Extracto original -
= = = = = = =

Calles empedradas, anticuarios, monasterios –el de Santa Catalina,
maravilloso, protagonista de uno de los capítulos más pimentosos de Peregrinaciones
de una Paria de Flora Tristán-, casas coloniales de nobles y conquistadores
(hoy restaurantes y tiendas) y una plaza elegante con su Catedral y todo. Una trama de callejones y bocacalles entretejidas con hileras de balcones, todo limpio e
iluminado. Todos los arequipeños
paseando como nosotros por la ciudad vieja el viernes en la noche; Bernardo feliz lanzando coheticos
caseros con una liga, Benjamín en su coche dándonos un discurso en su adorable
idioma, una mezcla de yiddish y quechua, elocuente pero incomprensible. Esa noche cenamos en Chicha, fabuloso
restaurante de nuestro amigo el bueno de Patricio, un festín de camarón de río
en todas sus formas: colitas y tenazas, en chupe, a la parrilla, ceviche,
risotto… No muy tarde volvimos a
nuestro hotel, el Libertador, una vieja casona de mediados del siglo pasado
bien cuidada y amablemente atendida.

= = = = = = =

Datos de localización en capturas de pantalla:
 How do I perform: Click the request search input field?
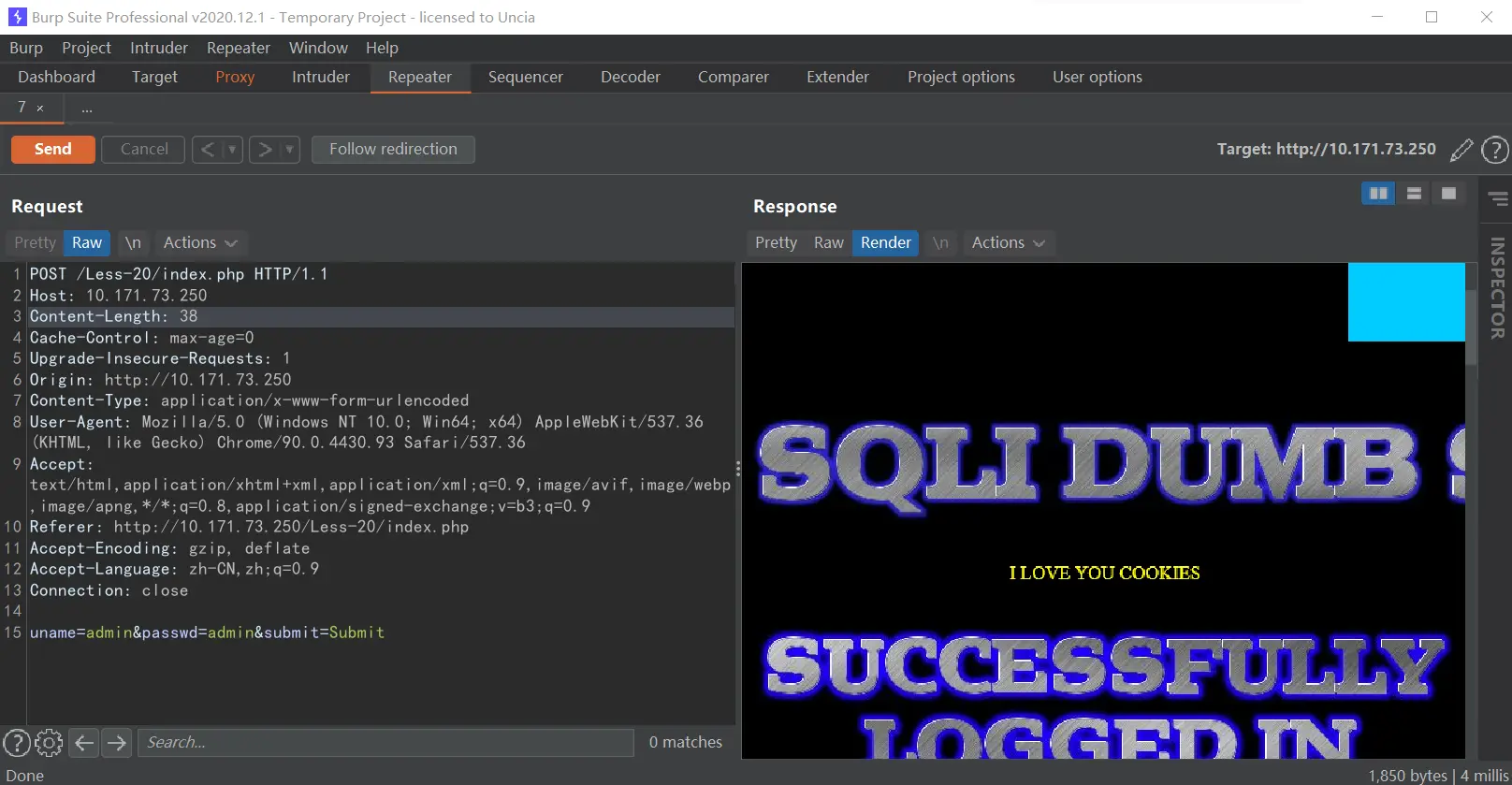point(385,743)
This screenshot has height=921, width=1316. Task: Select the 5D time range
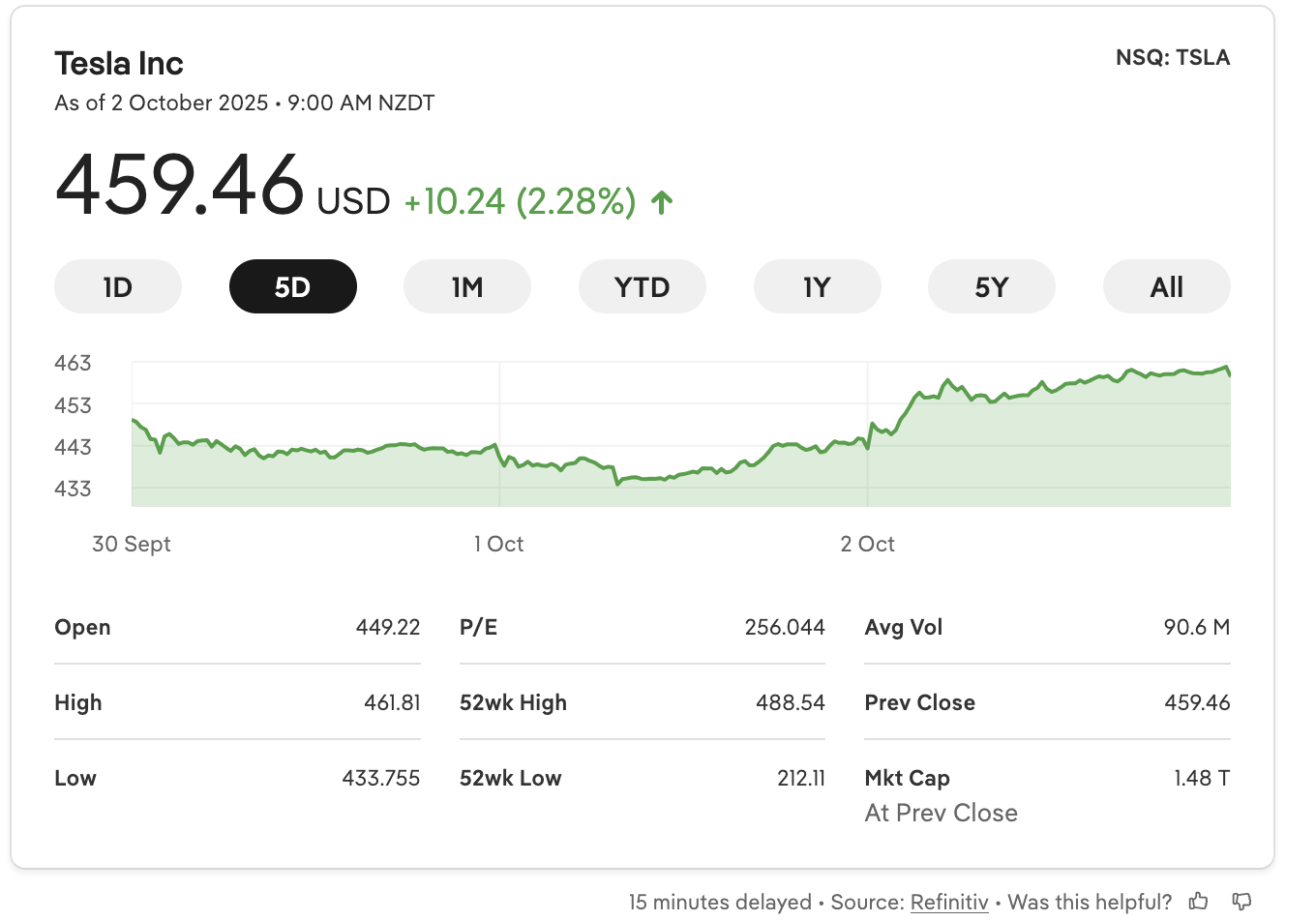tap(292, 287)
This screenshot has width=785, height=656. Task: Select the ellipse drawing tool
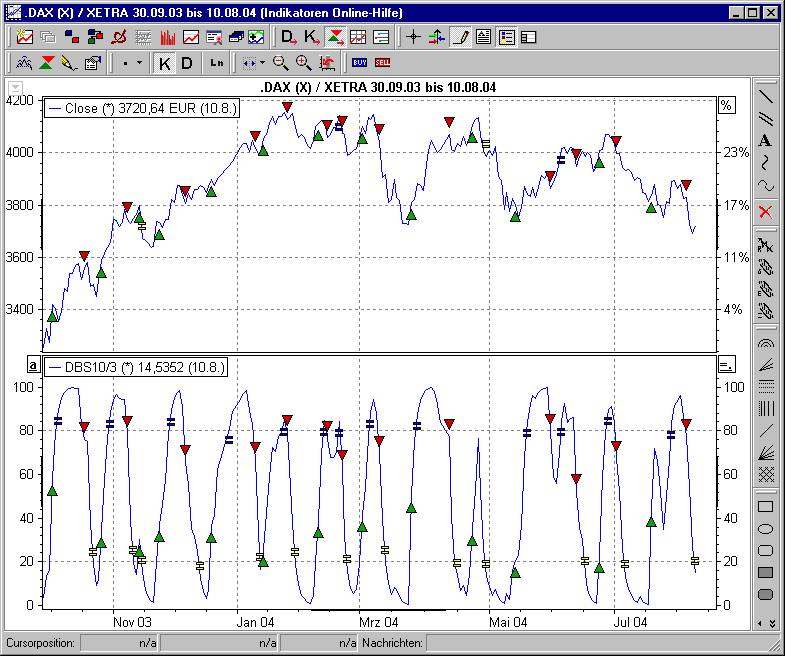[766, 529]
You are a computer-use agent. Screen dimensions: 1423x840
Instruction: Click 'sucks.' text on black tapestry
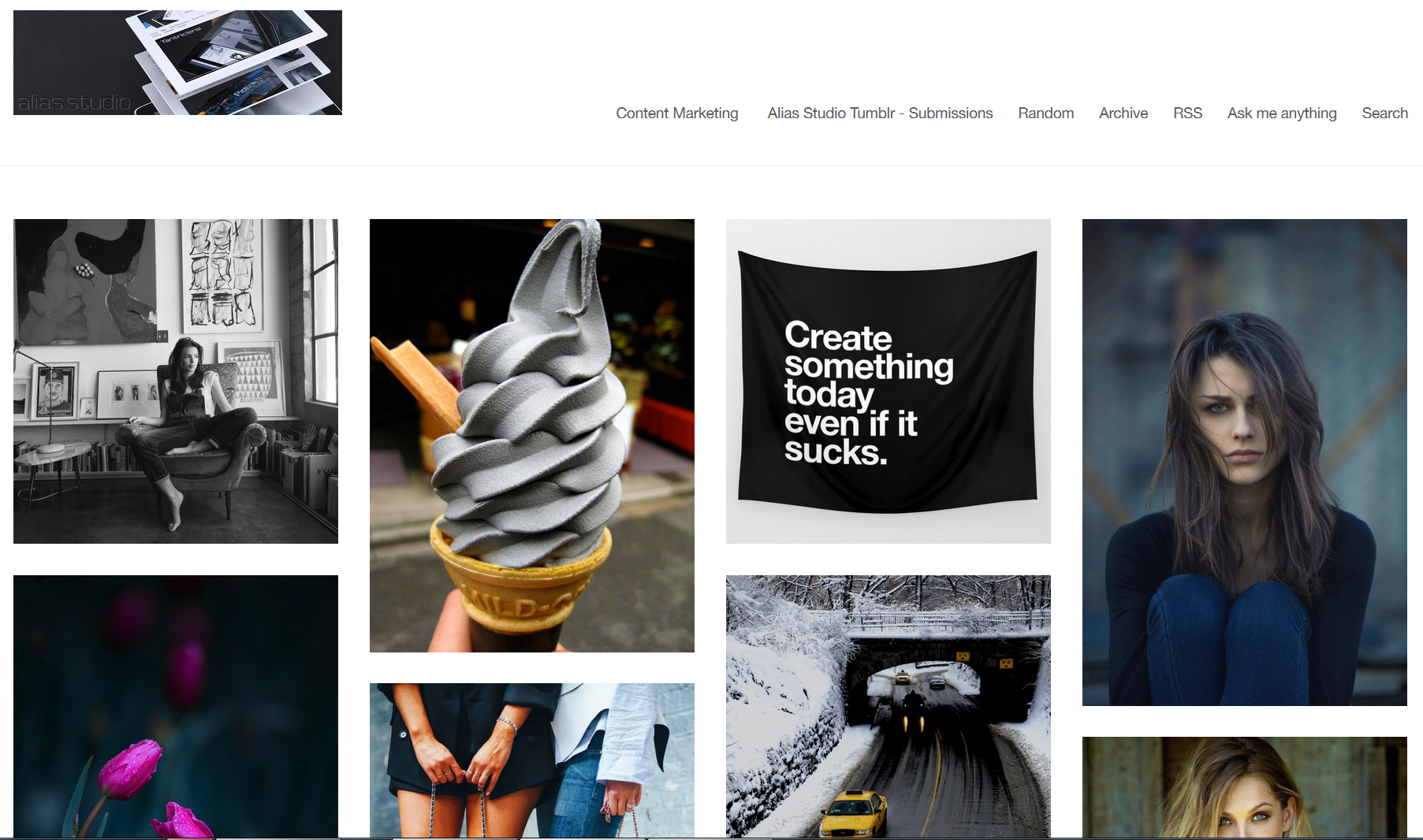[x=835, y=452]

= = = = = = =

Trabajo requerido - Prosigue el relato del paseo por Arequipa a partir de su última oración.

Espacio de respuesta -
La mañana siguiente, los días de Benjamín comienzan puntuales a las seis
a.m., salimos emocionados a explorar los jardines del hotel donde vive una
legendaria tortuga con una papada inmensa y toda la flojera del mundo. “Todos los arequipeños” me dice Pablo mi amigo,
“tienen una foto encima de la tortuga”, “todos conocen a Juana”. La de la tortuga
es una historia algo conmovedora debo admitir; bajo el caparazón de normalidad hay una historia personal
que muy pocos de los arequipeños conocen; nadie sabe su edad “120 o 135” me dice
el jardinero, nadie sabe quién ni cuando llego ni cómo o por qué se
quedó. A estas alturas Juana es
parte del hotel (de seguro es parte del fideicomiso en garantía a favor del
BBVA y el Banco del Crédito del Peru que aparece precavidamente anunciado en
una placa en la puerta del hotel).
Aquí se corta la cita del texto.